17 de abr. de 2011

Anos Incríveis

What would you do if I sang out of tune,
Would you stand up and walk out on me?
Lend me your ears and I'll sing you a song
And I'll try not to sing out of key.

Oh, I get by with a little help from my friends
I get high with a little help from my friends
Gonna try with a little help from my friends

                 (A Little Help from my Friends, dos Beatles, mas mais legal com Joe Cocker)

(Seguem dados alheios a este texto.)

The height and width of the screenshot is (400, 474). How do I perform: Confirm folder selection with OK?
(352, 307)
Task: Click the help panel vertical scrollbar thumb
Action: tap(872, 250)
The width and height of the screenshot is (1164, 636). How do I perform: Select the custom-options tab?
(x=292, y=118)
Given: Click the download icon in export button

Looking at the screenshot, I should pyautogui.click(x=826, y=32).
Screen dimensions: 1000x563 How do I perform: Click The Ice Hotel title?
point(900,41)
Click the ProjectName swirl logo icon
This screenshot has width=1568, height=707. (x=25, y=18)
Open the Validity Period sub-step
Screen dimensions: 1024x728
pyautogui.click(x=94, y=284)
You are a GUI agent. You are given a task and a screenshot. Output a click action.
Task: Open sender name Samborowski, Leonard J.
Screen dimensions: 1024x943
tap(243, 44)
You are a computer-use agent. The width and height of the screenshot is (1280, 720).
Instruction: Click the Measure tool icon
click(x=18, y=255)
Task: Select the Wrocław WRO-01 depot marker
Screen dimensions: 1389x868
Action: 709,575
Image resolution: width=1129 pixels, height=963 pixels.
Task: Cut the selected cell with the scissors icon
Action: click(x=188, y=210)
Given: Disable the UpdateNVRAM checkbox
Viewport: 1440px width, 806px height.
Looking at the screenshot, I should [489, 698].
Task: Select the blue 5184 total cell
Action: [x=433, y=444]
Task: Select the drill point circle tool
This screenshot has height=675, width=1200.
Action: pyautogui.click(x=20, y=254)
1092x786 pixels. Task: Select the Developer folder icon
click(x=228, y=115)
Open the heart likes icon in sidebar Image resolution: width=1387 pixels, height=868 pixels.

Noite de sábado, rádios que acessam a internet, tiram fotos e ainda servem como telefone, em alto e bom tom na praçinha escura. Uma lata de had bull vazia brilhando na grama, uma lua bonita, me lembrando um filme antigo qualquer. Risos e açoitos apresentam uma roda de meninos, adolescentes, no escuro da praça. Meninos que outrora foram meus tios, meu pai e meu irmão; meninos que ainda serão meus sobrinhos, os filhos de meus amigos e quem sabe também os meus. Imagino uma roda de garotos de cinco anos, numa escola elitizada qualquer. Imagino-os numa manhã de sexta feira, com seus brinquedos da Hot Wills e roupas da Chico, chegando aos poucos nos monstros lustrados de seus pais, que os chamam carros. Chegando e se posicionando na roda, um a um, conforme suas afinidades de crianças de cinco anos. Imagino-os comentando sobre o estranho acontecimento da última noite, a visão aterrorizante de um dos garotos, um Vectra velho estacionando na porta de sua casa de bairro nobre. De dentro dele sai um velho amigo de seu pai e seu filho também de cinco anos, por conseqüência, amigo, ainda não de conveniência, do garoto. O garoto, estranhado com situação tão incomum, diz ao pai, meio de canto, sobre a inadequação do automóvel. O pai acha graça, concorda com a velhice do carro e deixa prá lá. O filhinho do dono do Vectra não estuda na mesma escola do garoto indignado, portanto, não está na roda de amigos da Discovery Kids I, II, III e mil. A roda discute, horrorizada, tamanha esquisitice. Posso ver os gestos e talvez ouvir algumas rizadas. Na manhã seguinte, o garoto diz ao pai que não quer mais que a mãe vá buscá-lo na escola com seu Peugeot sujinho e riscado. O pai não dá maior atenção ao filho, apenas diz que se ele não quer ir de Peugeot, que vá a pé. Liga o GPS do seu celular, que avisará sobre os radares, e segue para a escola burguesa do filho.

No meu romantismo quase Kantiano, essa situação não me parece o que aconteceria numa roda de garotos de cinco anos, independentemente da marca de seus brinquedos, roupas ou método de ensino. Se valores assim se constroem em rodas de garotos de cinco anos, então talvez eu entenda as rodas de homens de trinta, que falam de outro objeto de assunto, mais comum aos homens a partir da puberdade, como se falassem do objeto de assunto daqueles garotos de cinco. Eu me enojo desses homens de trinta, mas não posso me convencer da livre escolha de assunto daqueles garotos de cinco. Algo está errado. E eu não acho que seja os riscos do Peugeot, a velhice do Vectra ou tampouco a minha. Acho que entendo porque nunca gostei das rodas: por mais de uma vez, me esqueci que sexta feira era dia de exibir meus brinquedos; e até hoje, uso meu celular apenas para dizer alô.